María Isabel destaca que “ao aumentar o comércio com onze países, é obvio que o meio ambiente e os recursos naturais serão mais explorados, sendo completamente insuficiente exigir que cada país cumpra suas próprias normas ambientais; requer-se muito mais resguardo. Além disso, com as normas existentes já temos situações ambientais muito difíceis, como as contaminações, a superexploração e o colapso pesqueiro, espécies e ecossistemas ameaçados, a escassez de água, etc. Faltam-nos normas ambientais para proteger nossos recursos naturais e o projeto de lei de biodiversidade, ou de geleiras, por exemplo, não avançam”.
O TPP impõe sistematizar o que os Estados Unidos já fizeram com os tratados bilaterais que assinaram com os países envolvidos neste acordo, porém, além disso, trata-se de garantir que as leis nacionais estejam em comunhão com o tratado internacional. Isso significa que os Estados Unidos estariam, sem fazê-lo diretamente, redigindo nossas próprias leis para ajustar a interpretação da lei ao que o acordo necessita.
◇ ◇ ◇ ◇ ◇
● Tarefas a realizar:
1. Responda, com base no trecho sobre o TPP:
(a) Com quantos países, segundo María Isabel, aumentaria o comércio?
(b) Que projetos de lei são citados como exemplos de normas que não avançam?
(c) O que o TPP impõe sistematizar?
2. Transcreva do trecho sobre o TPP a passagem que vai de “O TPP impõe” até “o acordo necessita.”, inclusive.
A listagem provém de uma fonte distinta daquela do trecho.

● Conjunto de dados:
◇ ◇ ◇ ◇ ◇
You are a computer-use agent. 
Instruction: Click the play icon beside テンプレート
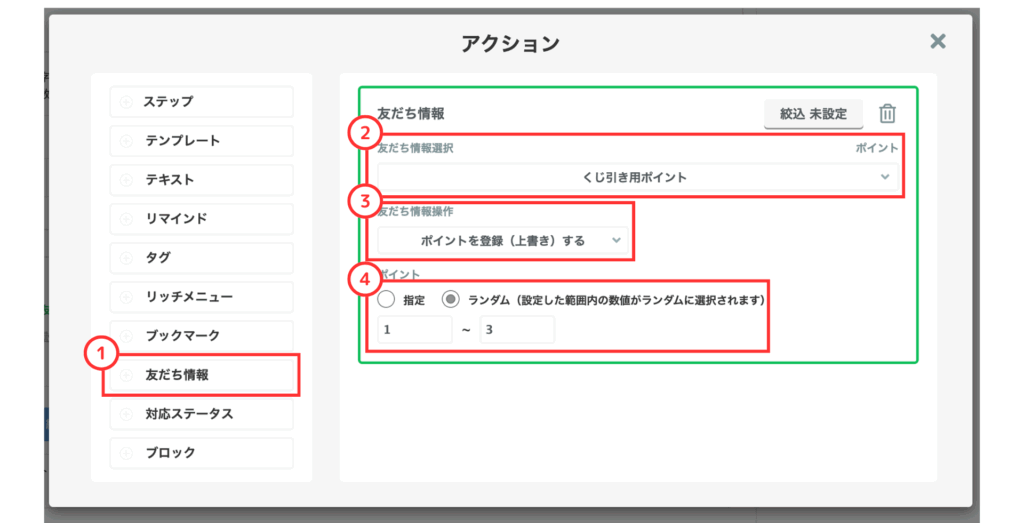126,141
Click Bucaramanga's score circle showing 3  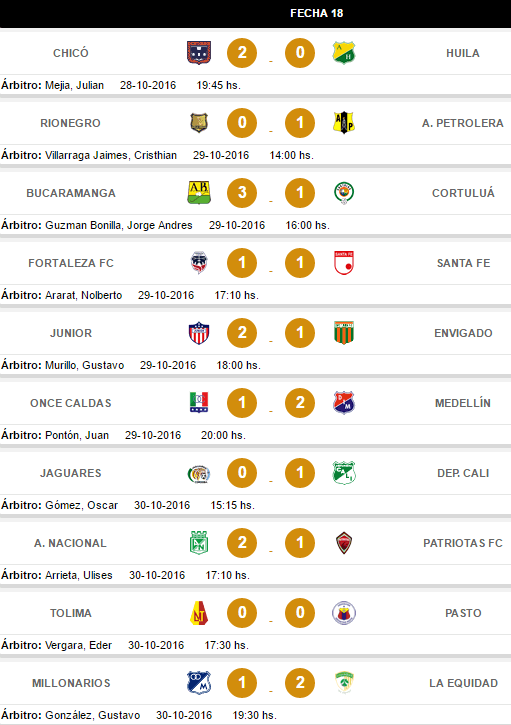(242, 193)
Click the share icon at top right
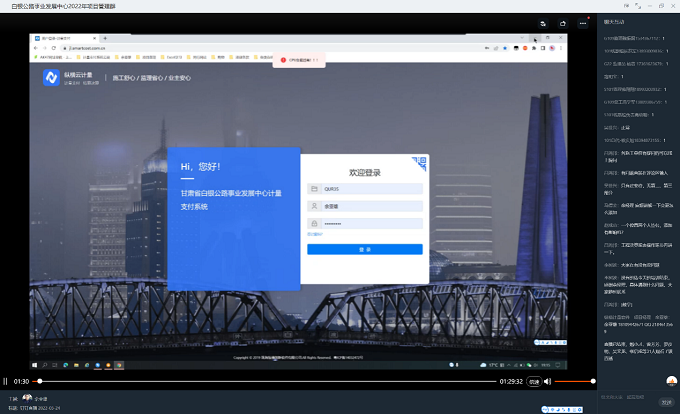Viewport: 680px width, 414px height. pos(563,23)
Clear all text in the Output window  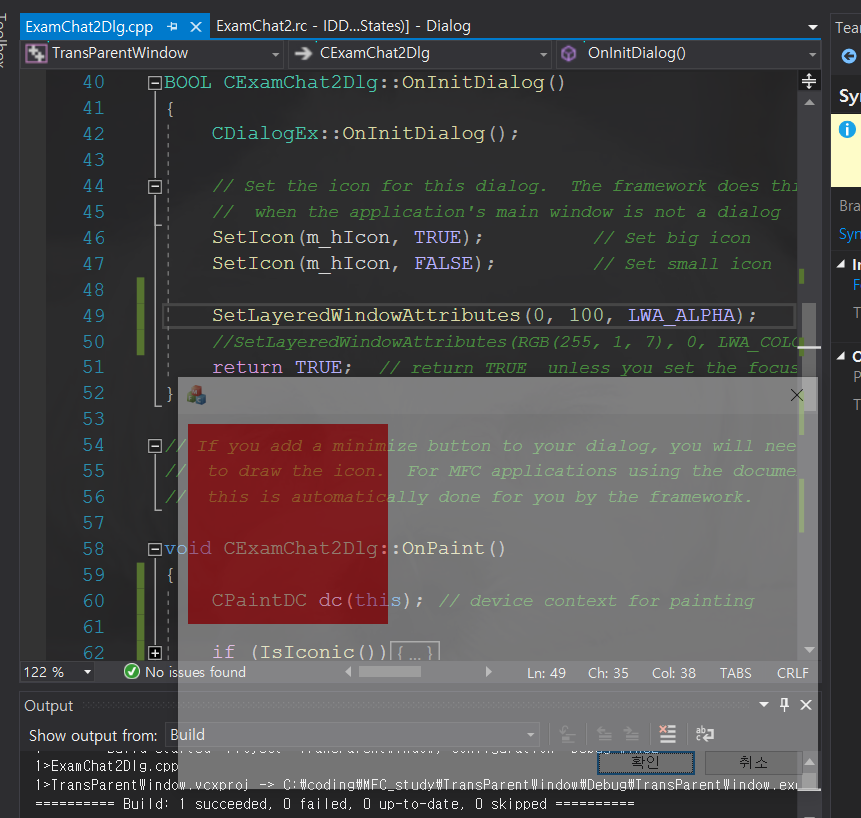pos(667,734)
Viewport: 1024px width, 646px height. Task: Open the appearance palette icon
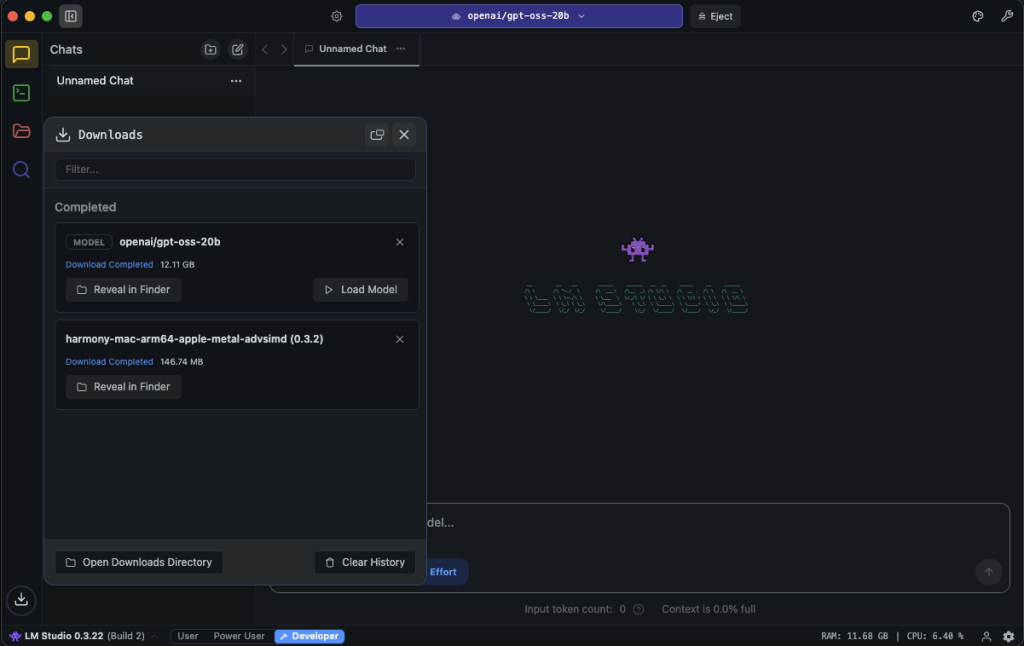(x=978, y=16)
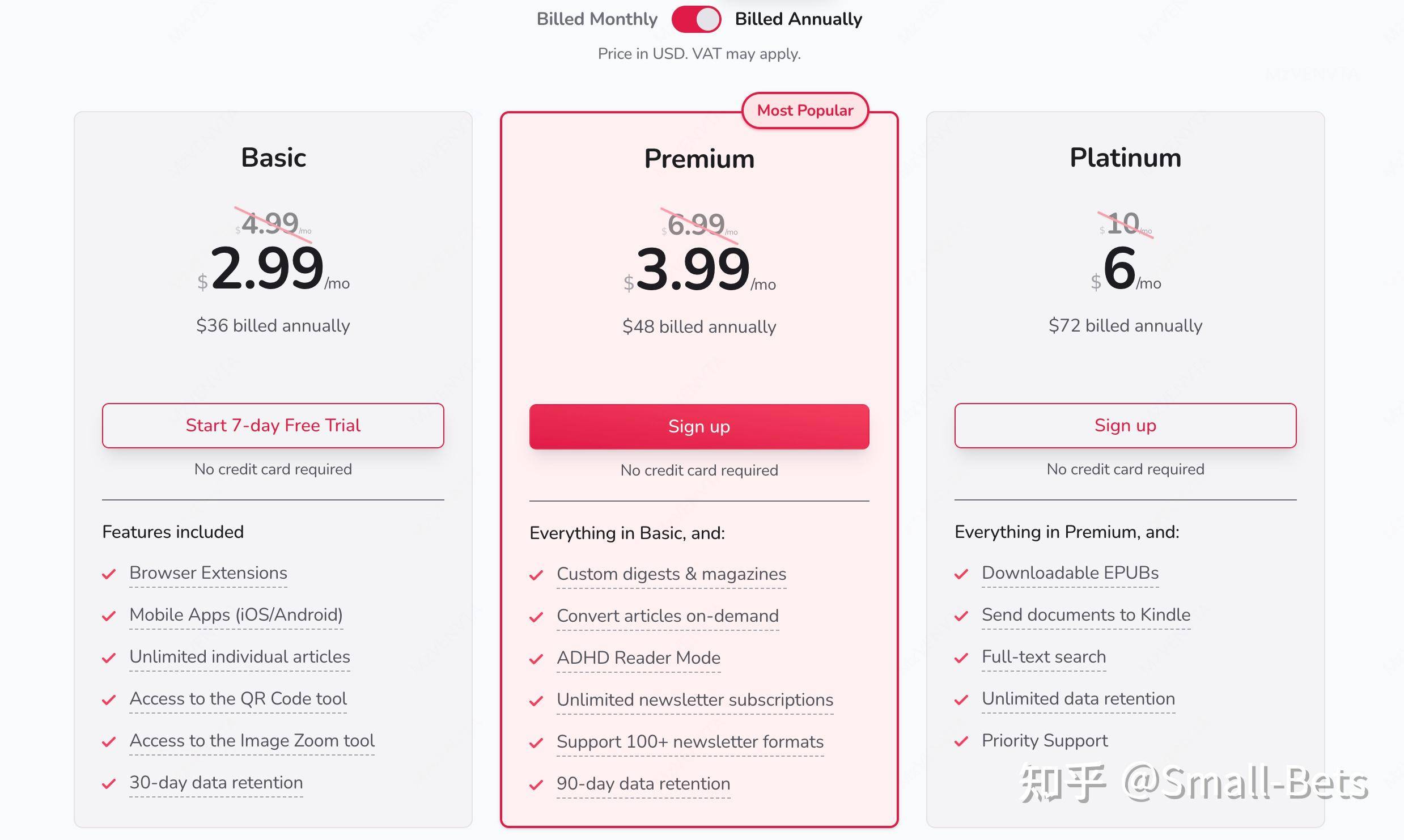Click checkmark icon beside ADHD Reader Mode

click(x=536, y=659)
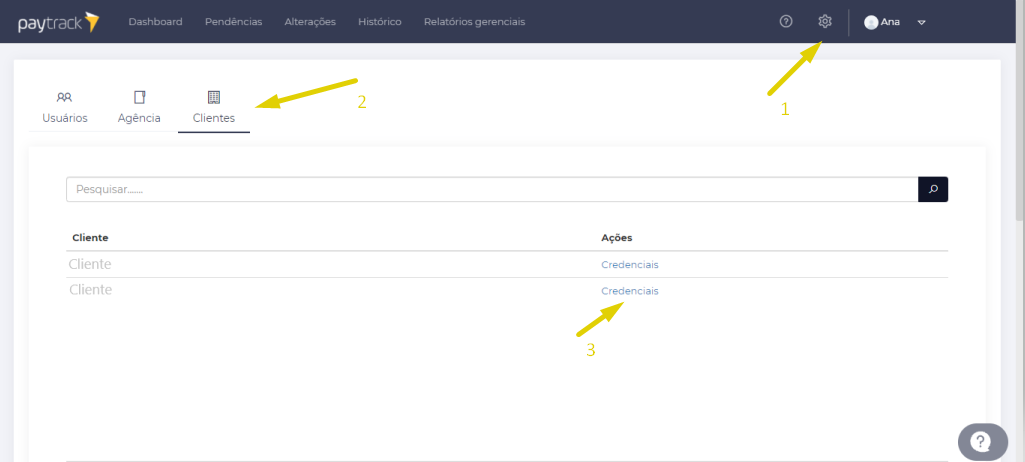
◇ ◇ ◇ ◇ ◇
● Respostas por tarefa:
1.
(a) Com onze países.
(b) O projeto de lei de biodiversidade e o de geleiras.
(c) O que os Estados Unidos já fizeram com os tratados bilaterais que assinaram com os países envolvidos neste acordo.

2.
O TPP impõe sistematizar o que os Estados Unidos já fizeram com os tratados bilaterais que assinaram com os países envolvidos neste acordo, porém, além disso, trata-se de garantir que as leis nacionais estejam em comunhão com o tratado internacional. Isso significa que os Estados Unidos estariam, sem fazê-lo diretamente, redigindo nossas próprias leis para ajustar a interpretação da lei ao que o acordo necessita.